- СТРАНИЦА
------------------------
У Гегеля мы видим, что Абсолют не изначален, но движим необходимостью противоречия в самопознании разума, а потому возникает в конце этого процесса. Это различие между Шеллингом и Гегелем выражается в различии их приоритетов, таких как интуиция против разума, эмоции против логики, искусство против науки, природа против культуры. По сравнению с идеей органичности, общей для Канта, представителей Романтизма, Фихте и Шеллинга и др., Гегель разработал довольно изощренную и своеобразную рациональную (vernünftig) форму с целью выявить подлинную реальность (Wirklichkeit), лежащую в основе всех непосредственных явлений. Именно эту логическую форму он называл диалектикой.

Но как диалектика Гегеля проявляется в понимании греческой трагедии? Как свидетельствуют так называемые «Ранние богословские сочинения», греческая трагедия имела для молодого Гегеля между 1798 и 1800 годами бо́льшую ценность, чем иудаизм [См.: Billings J. Genealogy of the Tragic… Ch. 5.]. Для Гегеля подчинение Богу в иудаизме есть «рабство чужому». Примером, делающим этот тезис очевидным, может послужить «Ной, обезопасивший себя от враждебной силы [природы] тем, что подчинил ее и себя силе более могущественной» [Цит. по: Ibid. P. 141.]. Напротив, с точки зрения греческой религии с ее политеизмом, земная жизнь предстает наполненной божественным и священным [Ibid.]. В интерпретации Гегеля Христос предстает Эдипом от христианства, потому что, подобно трагическому герою, Христос в самопожертвовании примирил благодать Божию и грех человеческий [Ibid. P. 151.]. Его же личное примирение (Versöhnung) заключалось в том, чтобы стать одновременно сыном (Sohn) Бога и человечества.
------------------------
- ИСХОДНЫЕ ДАННЫЕ
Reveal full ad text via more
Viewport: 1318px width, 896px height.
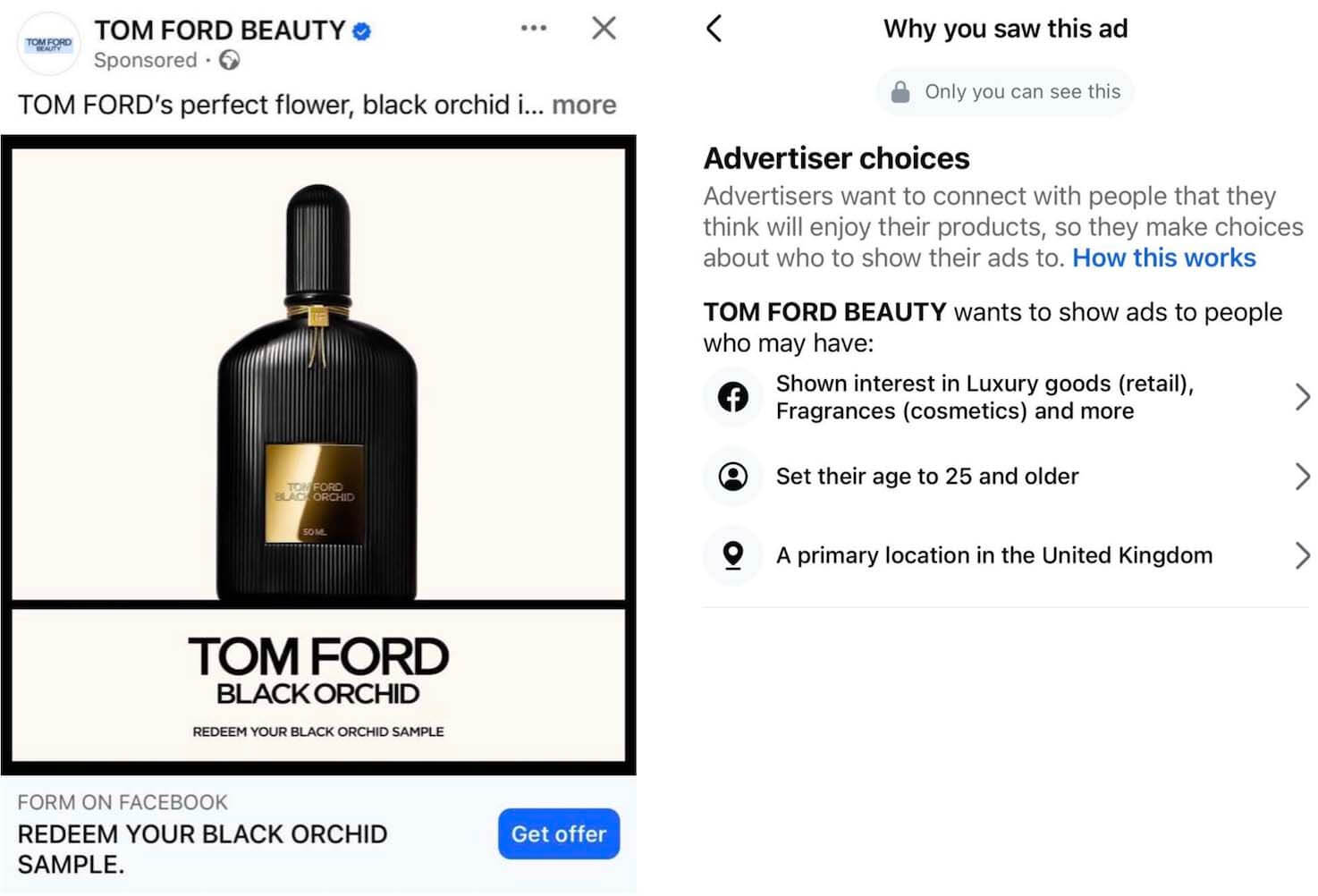(x=584, y=105)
------------------------
Подхватите текст о Гегеле и греческой трагедии и продолжите его сразу после последнего предложения.

В «Феноменологии духа» (1807) греческая трагедия понимается Гегелем как историческая стадия самопознания духа, на которой этическое сознание возникает из противоречия между коллективным и индивидуальным, мужским и женским, божественным и человеческим, полным знанием и частичным знанием, и т. д. Любимая Гегелем Антигона демонстрирует, как это этическое сознание возникает из противоречия и преодолевает его посредством жертвы. Даже несмотря на то, что Гегель изначально усматривал в трагедии высшую форму греческой художественной религии (§ 727–744), со временем она становится для него чем-то избыточным. Под религией здесь понимается не позитивная и объективная христианская вера, к которой молодой Гегель относился критически, а скорее сознание, способное открыть для себя божественное и священное, с которыми, в свою очередь, отождествляет себя христианская община [Schmidt D. On Germans and Other Greeks: Tragedy and Ethical Life. Indianapolis: Indiana University Press, 2001. P. 104.].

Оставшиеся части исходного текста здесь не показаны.